For instance: Consciousness is an “entirely private, first-person phenomenon” (Damasio). Conscious states “are directly experienced only by single individuals” (Gerald Edelman). “Conscious experience… is directly accessible only to the individual having that experience, not to an external observer” (Benjamin Libet). “If your friend is staring at something green, you cannot look at her and see the greeniness of her experience. Such intimacy is ruled out by the nature of consciousness" (Colin McGinn). “There is no way I can get into your mind and check the redness of your experience” (Chris Frith). “Though I can easily observe another person, I cannot observe his or her subjectivity” (John Searle). These writers draw several different conclusions from their claims. Some, such as Searle, are so convinced that mindmelding is impossible, that they believe that the mind itself deserves its own metaphysical category, since it is the one thing we know of in the universe that can only be known about by one person. Others, such as McGinn, believe that this alleged permanent privacy of experience means that the problem ofunderstanding consciousness will never be solved. Yet others, such as Frith, believe that the privacy of the mental means that the mind is simply “not real.”
In my recent book Mindmelding: Consciousness, Neuroscience, and the Mind’s Privacy (Oxford, 2012) I argue that it is indeed possible for one person to directly experience the conscious states of another. A large body of evidence points to our conscious states themselves residing in the back of the brain’s cortex. If we connected one person’s conscious states to another person’s sense of self—which I argue resides in the front of the brain, in the prefrontal lobes—we would have achieved true mindmelding. Unlike Krista and Tatiana, there would not be two copies of the conscious state, but only one, so that the two people would be experiencing exactly the same conscious state. As with the twins, they might have different reactions to the state, but that is because they retain their individual selves. If I am correct that our sense of self resides primarily in our prefrontal lobes, this jibes with the observation that Krista and Tatiana each possess their own sense of self, since their brains each have their own prefrontal lobes, which are not connected.

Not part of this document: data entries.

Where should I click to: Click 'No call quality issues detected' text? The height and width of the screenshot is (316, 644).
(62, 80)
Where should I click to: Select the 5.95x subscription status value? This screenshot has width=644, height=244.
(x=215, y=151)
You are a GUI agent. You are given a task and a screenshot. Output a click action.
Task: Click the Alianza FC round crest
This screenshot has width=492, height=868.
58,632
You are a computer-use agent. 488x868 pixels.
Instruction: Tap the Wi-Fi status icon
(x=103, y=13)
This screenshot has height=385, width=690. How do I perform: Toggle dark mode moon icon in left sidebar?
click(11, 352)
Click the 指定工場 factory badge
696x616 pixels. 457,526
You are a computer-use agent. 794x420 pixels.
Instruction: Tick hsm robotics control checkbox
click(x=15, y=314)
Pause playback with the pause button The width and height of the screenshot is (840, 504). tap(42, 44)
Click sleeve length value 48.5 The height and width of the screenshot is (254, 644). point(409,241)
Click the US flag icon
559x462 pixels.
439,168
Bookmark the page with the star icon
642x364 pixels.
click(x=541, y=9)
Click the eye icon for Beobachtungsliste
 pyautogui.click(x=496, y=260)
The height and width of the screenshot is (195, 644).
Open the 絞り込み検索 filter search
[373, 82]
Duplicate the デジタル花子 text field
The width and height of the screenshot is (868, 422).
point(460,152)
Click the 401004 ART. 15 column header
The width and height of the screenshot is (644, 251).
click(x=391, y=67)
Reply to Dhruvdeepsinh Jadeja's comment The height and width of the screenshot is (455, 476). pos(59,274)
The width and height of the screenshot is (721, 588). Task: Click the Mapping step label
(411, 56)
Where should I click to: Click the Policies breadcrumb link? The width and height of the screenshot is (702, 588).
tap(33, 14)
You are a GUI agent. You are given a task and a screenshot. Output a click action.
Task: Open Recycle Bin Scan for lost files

If we allow the possibility of mindmelding, many of the problems surrounding the notion of consciousness and its place in nature become treatable in a straightforward scientific manner. And we do not have to invent an entirely new metaphysical category in order to understand consciousness, or give up on the problem, or claim that our minds are unreal.
So the answer to the question that forms the title of the New York Timespiece, “Could conjoined twins share a mind?” is Yes. But so far, there is no evidence that they actually do.